Texto de partida:
%%

Recorríamos los escaparates del Capricho, la Librería de doña Luisa, Forito y García Chico pegando nuestra cara contra el cristal para apreciar mejor el juguete que pediríamos a los Reyes Magos.
Lo señalábamos, creyendo que ese gesto bastaría para obtenerlo y si otro niño mencionaba haberse pedido la misma muñeca o el mismo camión que nosotros, colocábamos las manos pringosas por todo el escaparate, como si tuviéramos pase privado para mirar las jugueterías de nuestra ciudad, tan espectaculares que conseguían poner de rodillas a nuestros padres en la mismísima Calle Mayor.
Al llegar a casa hacíamos avanzar cada día un poco más las figuritas de nuestro nacimiento y repasábamos en voz alta el borrador de una lista de juguetes que pensábamos confiar a Melchor, Gaspar o Baltasar, hasta que conseguíamos reducirlos en una carta con nuestra mejor caligrafía que echaríamos al buzón diciendo a voz en grito a quién iba dirigida o que entregaríamos a los Reyes Magos en persona.
Infinidad de preguntas sobre la llegada de sus Majestades quedaban en el aire el 5 de enero, algunas las contestaban nuestros padres por enésima vez y otras las resolvíamos entre las amigas, desoyendo las que auguraban carbón porque nos habíamos portado mal.
Nervios e incertidumbre, villancicos y juegos de mesa que debían llamarse reunidos por congregar a familiares a los que rara vez veías el resto del año en esa tarde llena de impaciencia cuya pregunta más frecuente venía a ser ¿qué te has pedido para Reyes?

%%

Entradas proporcionadas:

%%

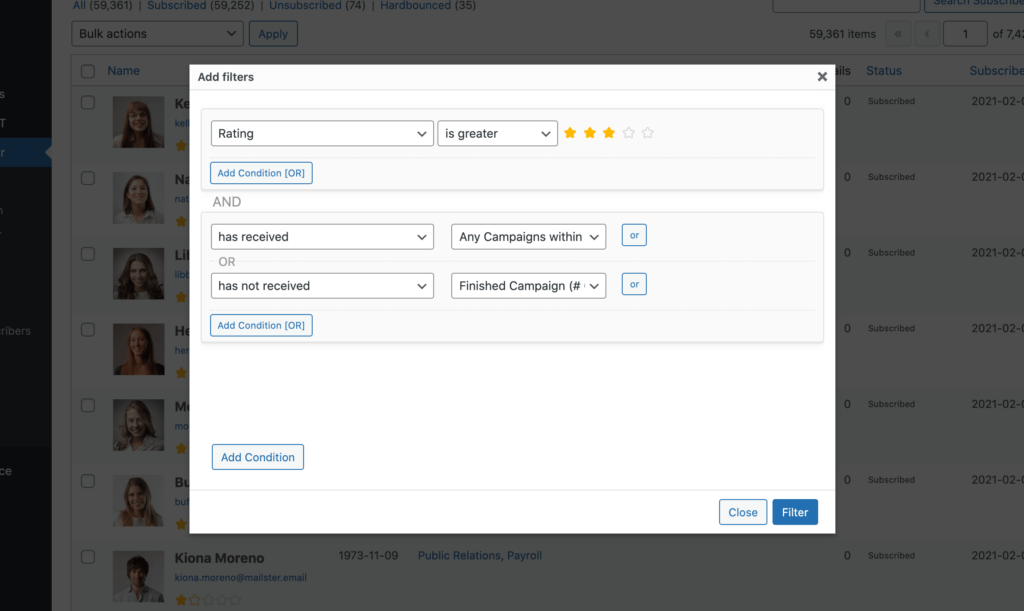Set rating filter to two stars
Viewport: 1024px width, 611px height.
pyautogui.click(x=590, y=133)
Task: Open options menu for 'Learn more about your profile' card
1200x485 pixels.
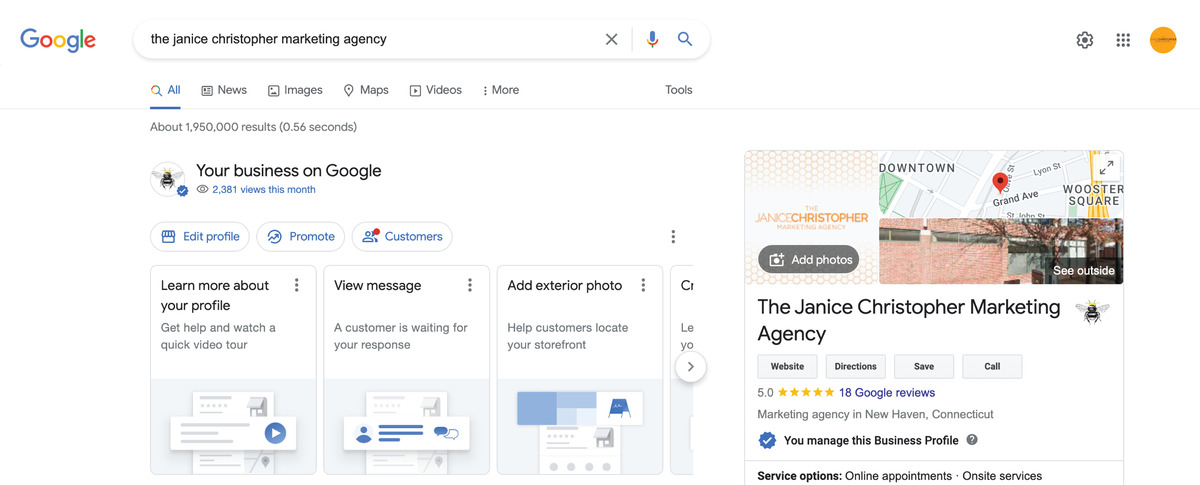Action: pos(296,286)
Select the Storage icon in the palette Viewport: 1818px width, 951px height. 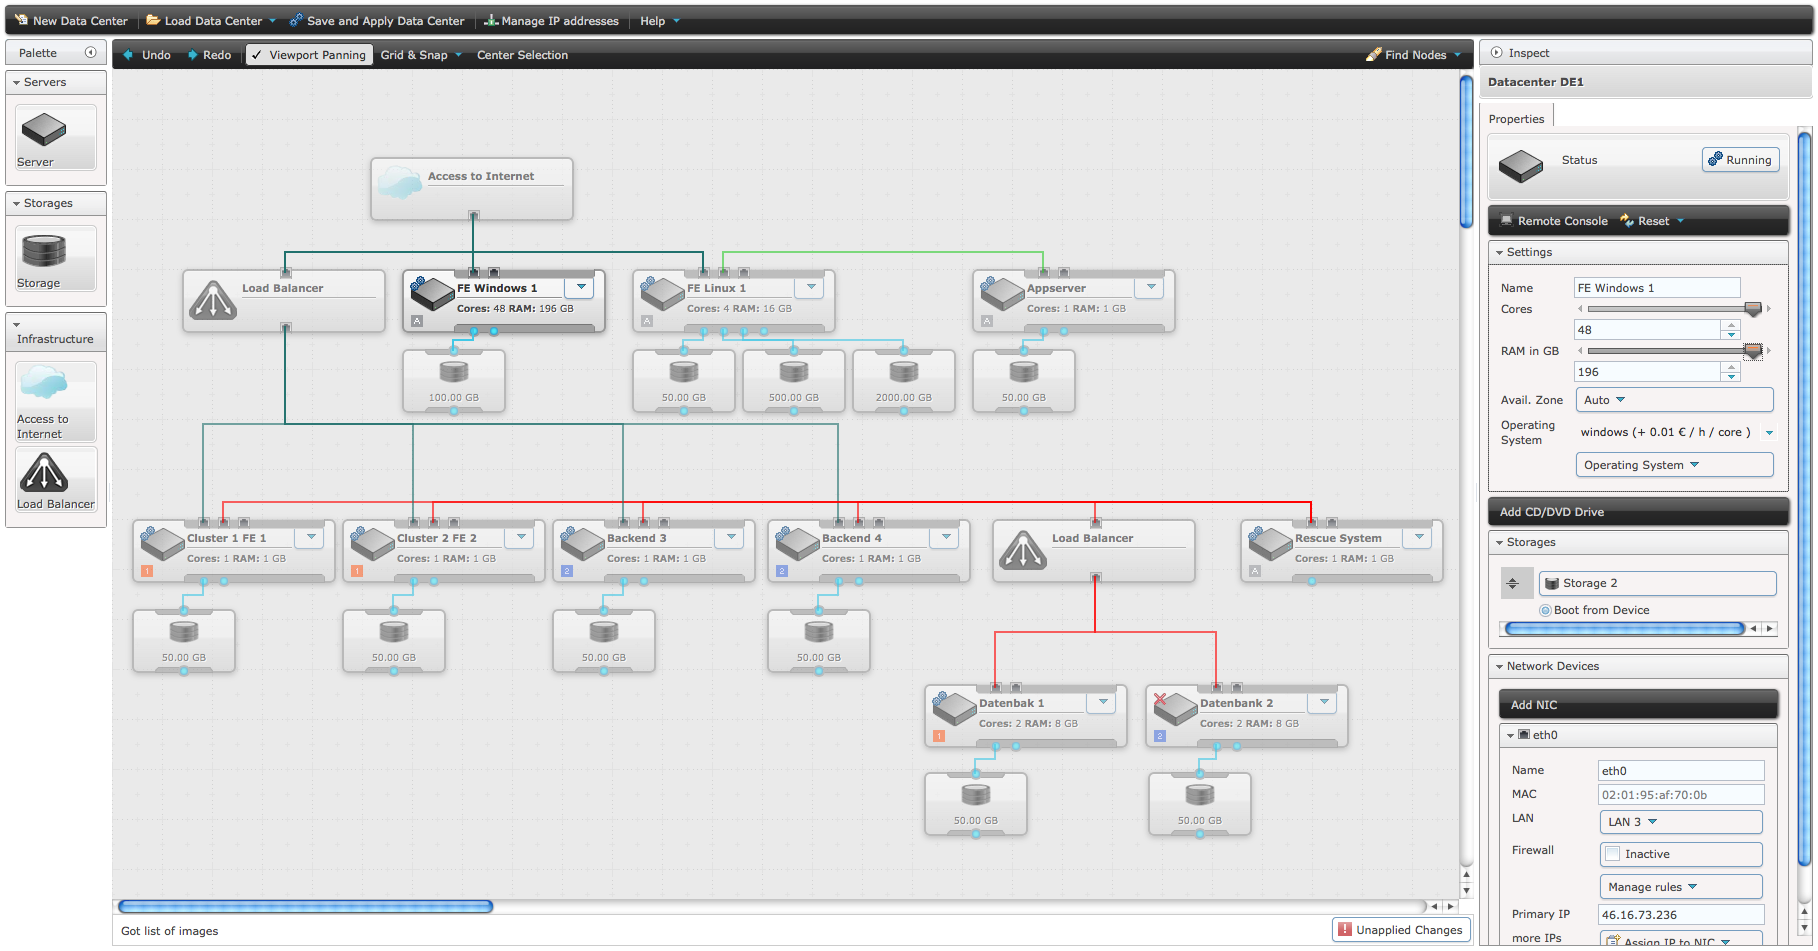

%%

Ejercicios propuestos:
- A) Vuelve a escribir el pasaje del texto sobre los Reyes Magos que empieza por "Infinidad de preguntas" y sigue hasta "pedido para Reyes?", sustituyendo "carbón" por "castigos".
- B) Responde brevemente a estas preguntas sobre el texto sobre los Reyes Magos.
(i) ¿Qué hacían cada día con las figuritas del nacimiento al llegar a casa?
(ii) ¿En qué fecha quedaban en el aire infinidad de preguntas sobre la llegada de sus Majestades?
(iii) ¿Cuál era la pregunta más frecuente en aquella tarde llena de impaciencia?

Soluciones:
- A)
Infinidad de preguntas sobre la llegada de sus Majestades quedaban en el aire el 5 de enero, algunas las contestaban nuestros padres por enésima vez y otras las resolvíamos entre las amigas, desoyendo las que auguraban castigos porque nos habíamos portado mal.
Nervios e incertidumbre, villancicos y juegos de mesa que debían llamarse reunidos por congregar a familiares a los que rara vez veías el resto del año en esa tarde llena de impaciencia cuya pregunta más frecuente venía a ser ¿qué te has pedido para Reyes?

- B)
(i) Las hacían avanzar cada día un poco más.
(ii) El 5 de enero.
(iii) ¿Qué te has pedido para Reyes?